One Tree Hill
The Māori name Maungakiekie translates to ‘mountain of the kiekie vine’, though other translations give the meaning as ‘totara that stands alone’. The mountain and its surrounds were home to the Wai o Hua tribe, since the early 1700s and probably before that time. Other Māori tribes in the Auckland area can also trace their ancestry to the mountain.

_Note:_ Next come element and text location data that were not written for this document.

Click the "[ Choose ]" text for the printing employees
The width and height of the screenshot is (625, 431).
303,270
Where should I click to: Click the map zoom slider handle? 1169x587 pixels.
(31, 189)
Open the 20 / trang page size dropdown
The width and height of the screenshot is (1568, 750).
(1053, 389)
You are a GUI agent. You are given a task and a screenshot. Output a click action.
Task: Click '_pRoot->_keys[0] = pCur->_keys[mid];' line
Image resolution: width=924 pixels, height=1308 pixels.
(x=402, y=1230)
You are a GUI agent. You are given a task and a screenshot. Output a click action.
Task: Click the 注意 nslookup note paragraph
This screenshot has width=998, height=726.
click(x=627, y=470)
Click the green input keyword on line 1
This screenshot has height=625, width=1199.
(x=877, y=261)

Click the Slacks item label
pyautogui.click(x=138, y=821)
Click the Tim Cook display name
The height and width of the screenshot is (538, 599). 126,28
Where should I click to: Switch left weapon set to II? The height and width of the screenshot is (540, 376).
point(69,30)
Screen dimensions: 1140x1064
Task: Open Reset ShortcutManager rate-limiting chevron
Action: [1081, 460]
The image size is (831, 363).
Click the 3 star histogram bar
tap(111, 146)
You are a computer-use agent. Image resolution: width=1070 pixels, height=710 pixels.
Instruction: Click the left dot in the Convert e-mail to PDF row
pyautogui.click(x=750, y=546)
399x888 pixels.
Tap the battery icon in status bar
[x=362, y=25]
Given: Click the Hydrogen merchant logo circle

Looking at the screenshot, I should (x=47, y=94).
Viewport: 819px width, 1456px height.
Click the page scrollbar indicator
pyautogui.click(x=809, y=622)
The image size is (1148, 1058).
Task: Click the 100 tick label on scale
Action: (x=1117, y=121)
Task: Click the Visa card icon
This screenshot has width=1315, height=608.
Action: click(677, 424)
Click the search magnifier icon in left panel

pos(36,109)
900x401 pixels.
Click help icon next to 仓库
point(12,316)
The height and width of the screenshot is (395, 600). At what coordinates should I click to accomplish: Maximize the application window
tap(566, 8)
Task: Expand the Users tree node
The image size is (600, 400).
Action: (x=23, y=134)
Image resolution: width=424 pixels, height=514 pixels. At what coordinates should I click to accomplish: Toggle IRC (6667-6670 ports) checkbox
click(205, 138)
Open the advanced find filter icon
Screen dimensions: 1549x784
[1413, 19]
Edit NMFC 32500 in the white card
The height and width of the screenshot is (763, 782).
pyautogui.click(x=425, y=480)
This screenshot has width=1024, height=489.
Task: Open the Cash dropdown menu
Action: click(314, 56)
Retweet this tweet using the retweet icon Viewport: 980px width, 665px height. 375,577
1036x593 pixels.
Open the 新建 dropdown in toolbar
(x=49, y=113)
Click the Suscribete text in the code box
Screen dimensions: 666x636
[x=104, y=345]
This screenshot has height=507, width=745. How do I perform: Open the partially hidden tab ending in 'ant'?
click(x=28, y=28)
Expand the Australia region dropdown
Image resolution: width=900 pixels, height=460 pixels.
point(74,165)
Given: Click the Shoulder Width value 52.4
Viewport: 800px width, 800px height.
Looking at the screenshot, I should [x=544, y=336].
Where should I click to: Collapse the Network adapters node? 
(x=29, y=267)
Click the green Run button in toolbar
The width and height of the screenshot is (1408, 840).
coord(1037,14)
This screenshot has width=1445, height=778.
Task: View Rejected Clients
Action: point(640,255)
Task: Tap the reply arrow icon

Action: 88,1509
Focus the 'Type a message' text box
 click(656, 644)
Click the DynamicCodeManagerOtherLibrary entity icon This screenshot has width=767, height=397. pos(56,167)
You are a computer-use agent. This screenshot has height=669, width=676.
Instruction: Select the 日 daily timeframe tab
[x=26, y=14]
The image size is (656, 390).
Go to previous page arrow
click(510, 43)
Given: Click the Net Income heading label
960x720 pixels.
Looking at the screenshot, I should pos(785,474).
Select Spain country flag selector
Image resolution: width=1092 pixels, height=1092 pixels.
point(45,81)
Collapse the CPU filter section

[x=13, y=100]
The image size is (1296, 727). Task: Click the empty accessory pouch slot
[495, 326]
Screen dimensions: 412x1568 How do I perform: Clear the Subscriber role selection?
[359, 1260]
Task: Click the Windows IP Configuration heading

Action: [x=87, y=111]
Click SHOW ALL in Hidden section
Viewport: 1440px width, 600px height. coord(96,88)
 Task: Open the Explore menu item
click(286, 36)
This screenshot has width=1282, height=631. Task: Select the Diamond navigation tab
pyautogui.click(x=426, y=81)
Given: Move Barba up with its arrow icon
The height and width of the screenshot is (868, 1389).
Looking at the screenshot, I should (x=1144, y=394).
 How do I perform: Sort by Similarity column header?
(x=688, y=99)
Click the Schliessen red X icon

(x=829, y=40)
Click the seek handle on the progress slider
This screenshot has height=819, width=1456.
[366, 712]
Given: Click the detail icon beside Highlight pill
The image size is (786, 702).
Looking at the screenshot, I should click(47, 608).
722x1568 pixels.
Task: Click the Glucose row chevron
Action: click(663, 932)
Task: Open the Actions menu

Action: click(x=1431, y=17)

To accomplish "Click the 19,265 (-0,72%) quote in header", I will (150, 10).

Maungakiekie was the largest and most important Māori Pā in pre-European times. The cone and its surroundings are estimated to have been home to a population of up to 5,000. At this time, the Nga Marama chief Kiwi Tamaki held the pa and used its strategic placement to exact tribute from travelers passing from Northland to the rest of the North Island through the rich isthmus. Its position between the Waitemata Harbor to the East (opening upon the Pacific Ocean) and the Manukau Harbor to the West (opening onto the Tasman Sea) afforded a wide variety of seafood from the two harbor. The volcanic soil of the slopes of the mountain proved highly fertile and easy to defend from raiding parties from other tribes due to its steep sides and imposing palisades. The inhabitants terraced the hill extensively, and it is considered to be the largest prehistoric earthwork fortifications worldwide. It is also the largest and most complex volcanic cone / earth fortress known in the Southern Hemisphere.